Le constat est frappant. De longues files de véhicules se dressent ce mardi matin devant les stations-service de la capitale. Certaines stations ont d’ailleurs baissé rideaux après l’épuisement de leurs stocks dû à une demande qui a soudainement grimpé, depuis la nuit de lundi 2 mars.
De nombreux usagers, craignant une crise de carburant dans le pays courent vers les stations pour s’approvisionner. Des craintes sans doute nourries par la guerre dans le Moyen-Orient, mais surtout de folles rumeurs faisant état de rupture de pétrole dans le pays.
Des sources contactées ce mardi par notre rédaction écartent toute rupture d’approvisionnement, du moins dans l’immédiat.
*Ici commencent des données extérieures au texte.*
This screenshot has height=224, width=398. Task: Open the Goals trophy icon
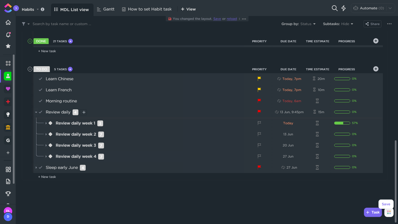(x=8, y=193)
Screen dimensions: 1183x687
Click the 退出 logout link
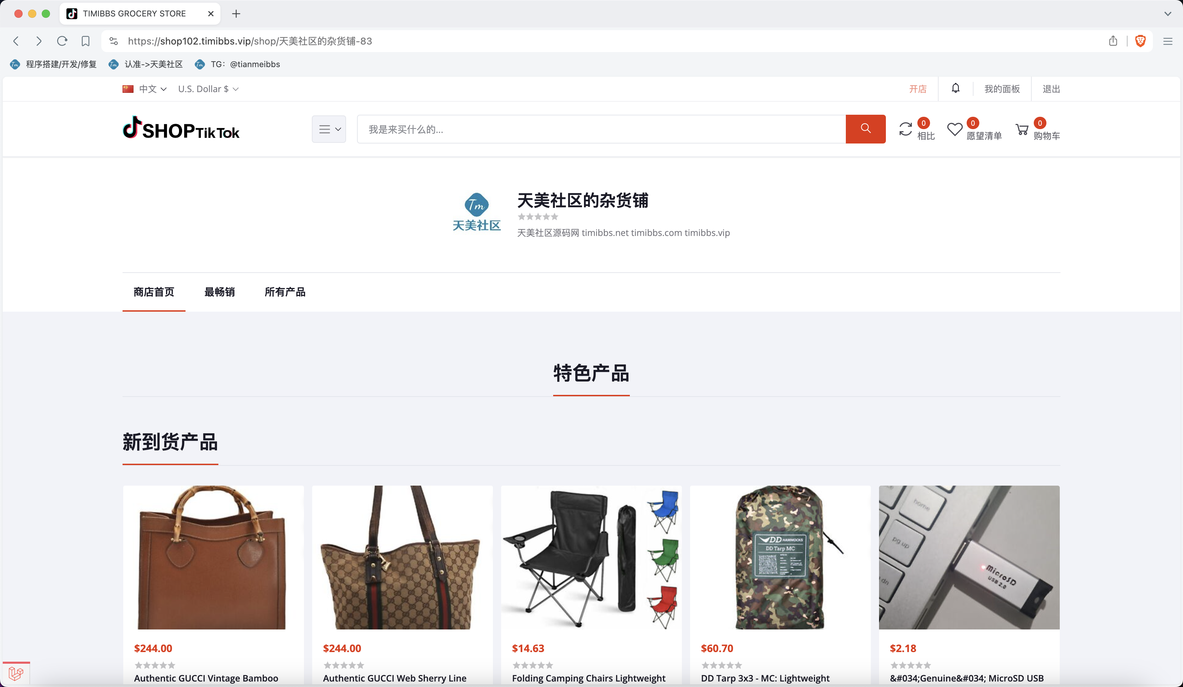1051,89
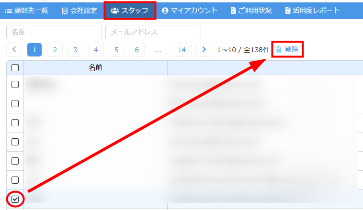Open the マイアカウント tab
This screenshot has height=210, width=363.
[190, 11]
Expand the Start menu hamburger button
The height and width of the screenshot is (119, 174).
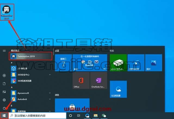click(x=4, y=51)

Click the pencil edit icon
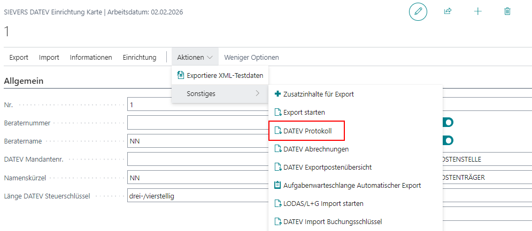(x=418, y=11)
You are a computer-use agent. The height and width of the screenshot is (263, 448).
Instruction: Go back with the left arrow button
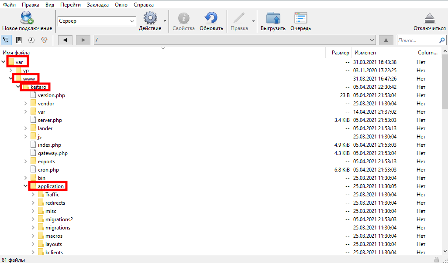[65, 40]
Au niveau local, nos sources sont formelles : les dépôts nationaux disposent de suffisamment de carburant à date.
Mieux encore, précisent nos informateurs, la Guinée est pour le moment à l’abris des soubresauts de cette guerre. En effet, le pays aurait condamné bien avant des stocks pour la consommation locale et ces commandes sont sécurisées, en route vers Conakry.
A court terme donc, il n’y a pas de raisons de craindre une rupture d’approvisionnement, rassurent nos sources.